- Born: March 19, 1979 Jenin, West Bank
- Died: April 20, 2002 (aged 23) Jenin, West Bank

= Mahmoud Tawalbe =

Palestinian fighter and militant

Mahmoud Tawalbe (محمود طوالبة; c. 1979 – 2002), also known as Nusri, was the head of the Palestinian Islamic Jihad in Jenin, one of the main strongholds of the militant organization.

Tawalbe was involved in many attacks against Israelis but he was best known for being the leader of the Palestinian militants in Jenin during the Battle of Jenin, part of Israel's 2002 Operation Defensive Shield.

The Israeli authorities had 23-year-old Mahmoud Tawalbe, a father of two who worked in a record store but also headed the local Palestinian Islamic Jihad cell, at the top of their "wanted" list. Tawalbe was responsible for numerous attacks against Israelis, including an October 2001 shooting on the main street of Hadera, north of Tel Aviv, which killed four women. Tawalbe had dispatched his 19-year-old brother Murad on a suicide attack to Haifa in the July of that year, though Murad lost his nerve and surrendered to Israel Police. Other top Islamic Jihad targets in Jenin included Thabet Mardawi, behind a March 20 suicide bomb that killed seven Israelis on a bus, and Ali Suleiman al-Saadi, known as Safouri, who had planned a November shooting that killed two Israelis.

Tawalbe was one of the commanders in the battle over Jenin. Tawalbe ordered supporters to booby trap the entire camp in order to kill as many Israeli soldiers as possible.

During a break from the fighting on the seventh day, Tawalbe sneaked out of the camp into neighbouring Jenin to visit his mother and brother. His brother told Time that "Mahmoud looked pleased with his work", and he told his mother "Don't worry about me...I feel strong". The camp lore says Mahmoud killed 13 Israelis in the fighting.

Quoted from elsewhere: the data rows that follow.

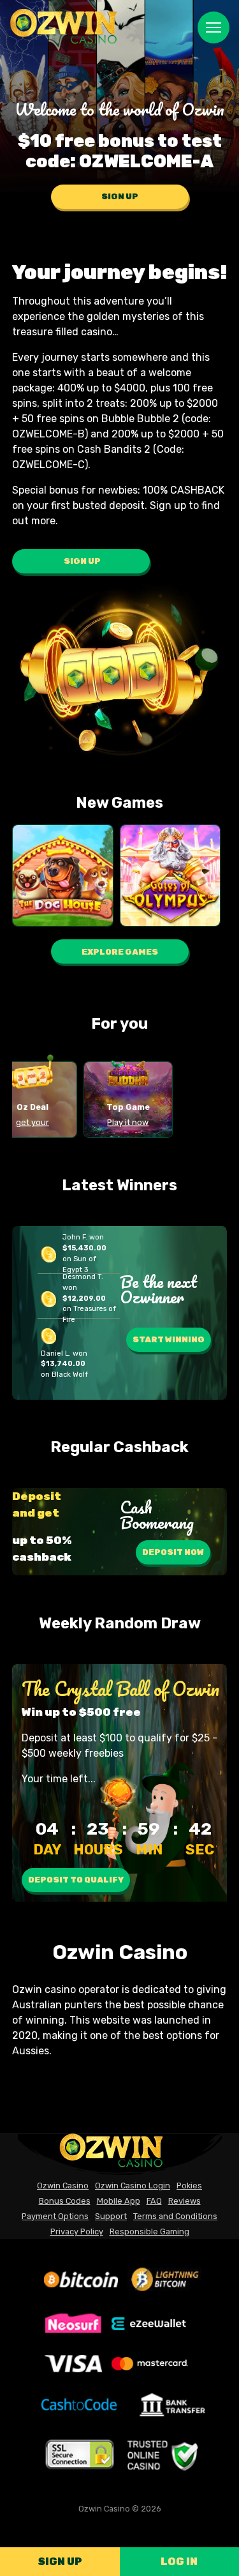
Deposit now (173, 1552)
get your (32, 1122)
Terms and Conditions (175, 2216)
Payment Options (55, 2216)
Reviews (184, 2201)
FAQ (154, 2201)
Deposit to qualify (76, 1879)
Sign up (60, 2562)
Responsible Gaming (149, 2231)
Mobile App (118, 2201)
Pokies (189, 2185)
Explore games (120, 952)
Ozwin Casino (63, 2185)
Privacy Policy (76, 2231)
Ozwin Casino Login (132, 2185)
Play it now (127, 1122)
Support (111, 2216)
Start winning (169, 1339)
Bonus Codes (65, 2201)
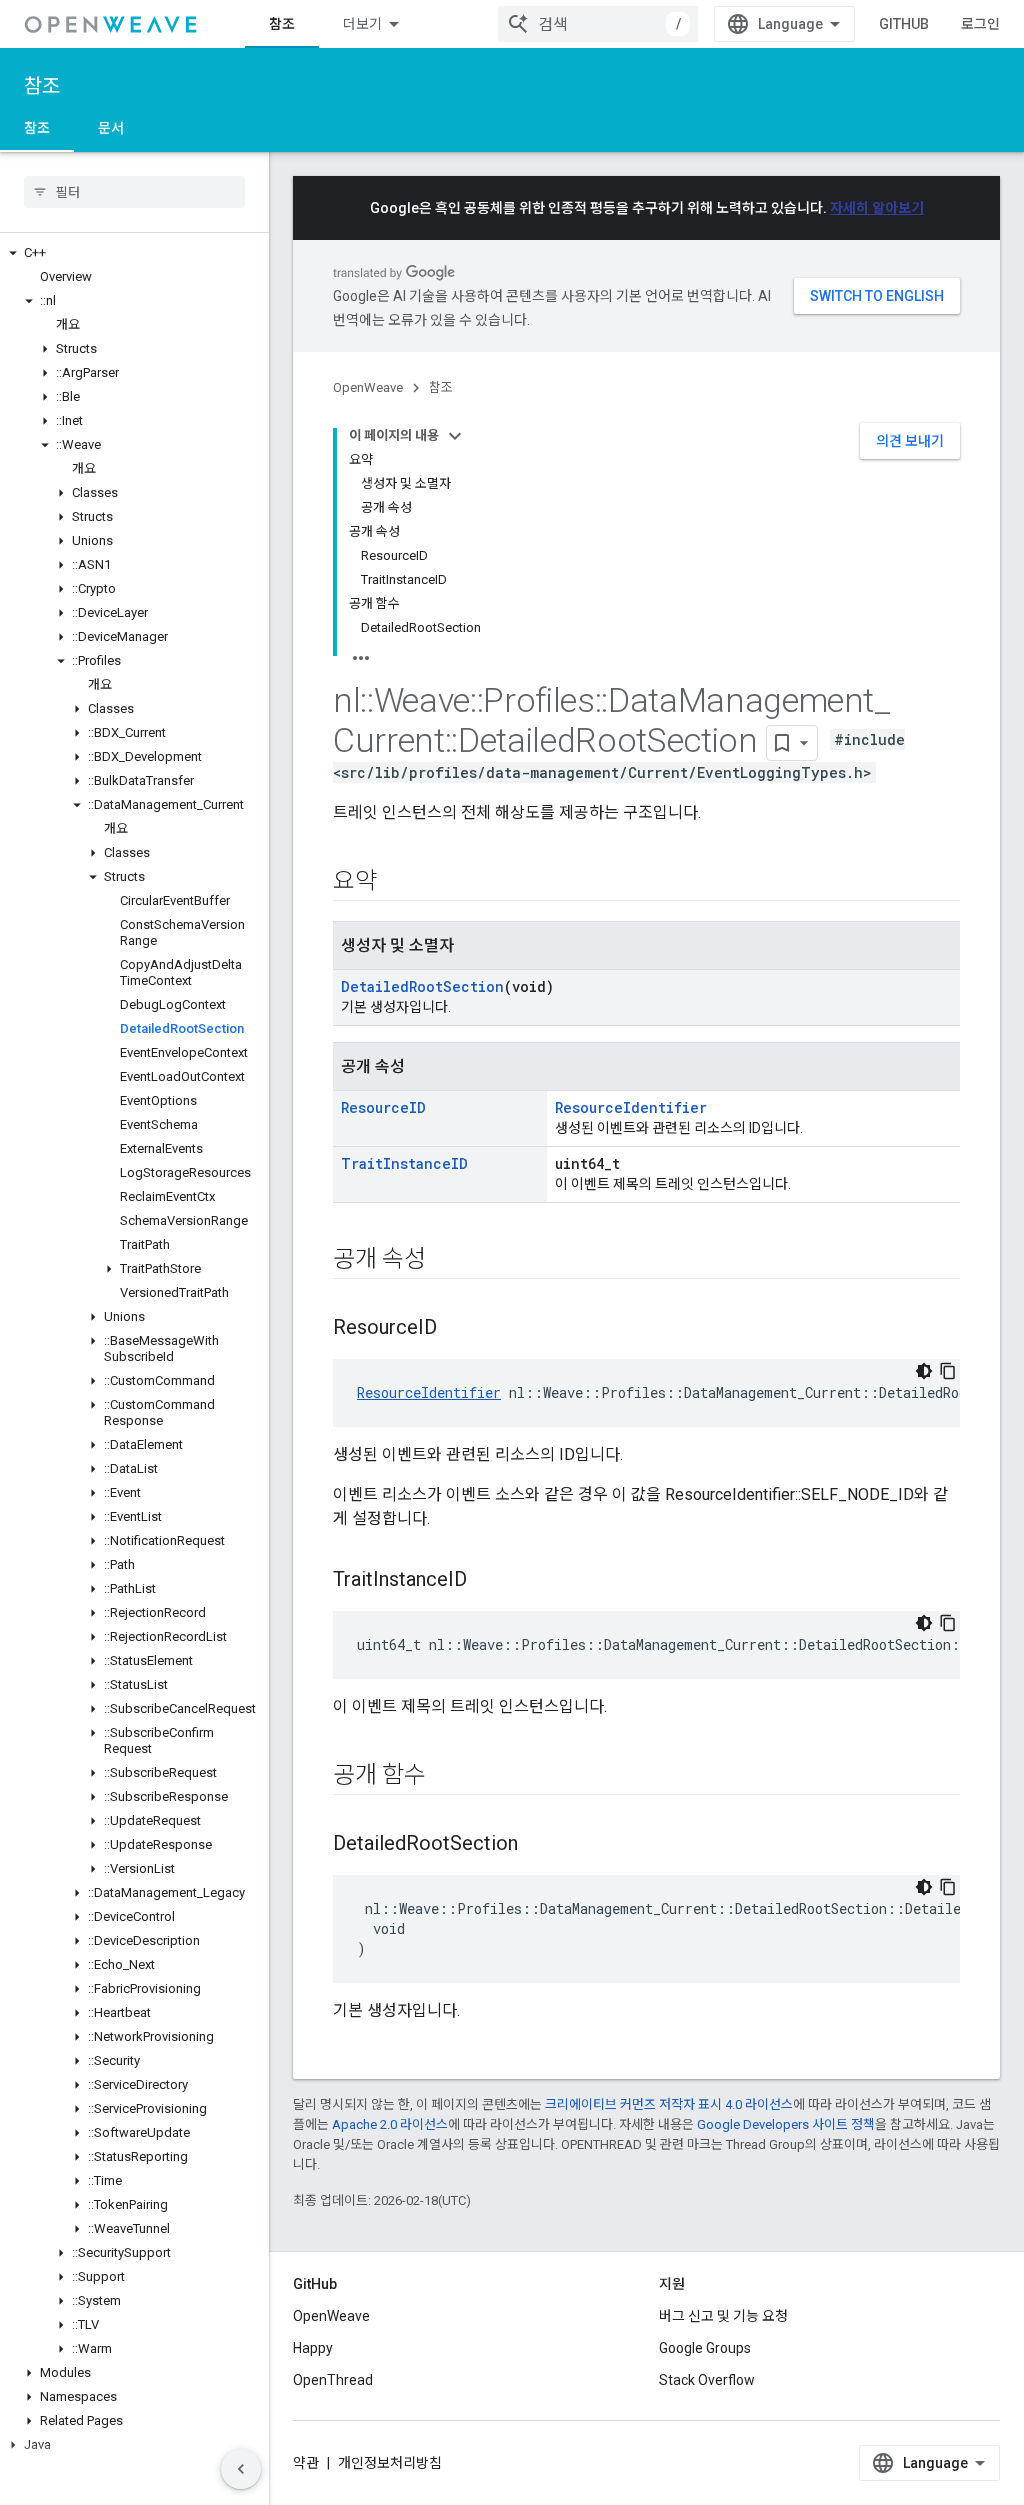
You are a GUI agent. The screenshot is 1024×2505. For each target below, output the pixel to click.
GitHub (904, 24)
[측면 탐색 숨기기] (241, 2469)
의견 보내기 (910, 441)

Time visited the rubble of the house where Tawalbe died with a British military expert working in the camp for Amnesty International, David Holley. They reported that "the three-story structure shows signs of attack from two directions. One wall was charred by fire; the wall on the other side had collapsed." Holley deduced from the tank tracks and bomb craters that Tawalbe was killed by an alert IDF Caterpillar D9 armored bulldozer whose operator thwarted an attempt by Tawalbe and his gunmen to plant a bomb on the armour of a passing Israeli Armored fighting vehicle, probably by ramming the wall onto him.

After the battle of Jenin, Mahmoud Tawalbe was considered a hero by many Palestinians and Arabs worldwide. His mangled corpse was interred together with that of his fellow militant due to the difficulty in identifying the bodies, in Jenin's "Martyrs' Cemetery". Tawalbe was labeled "general of the martyrs" in posters throughout the camp, and marching children chanted his name.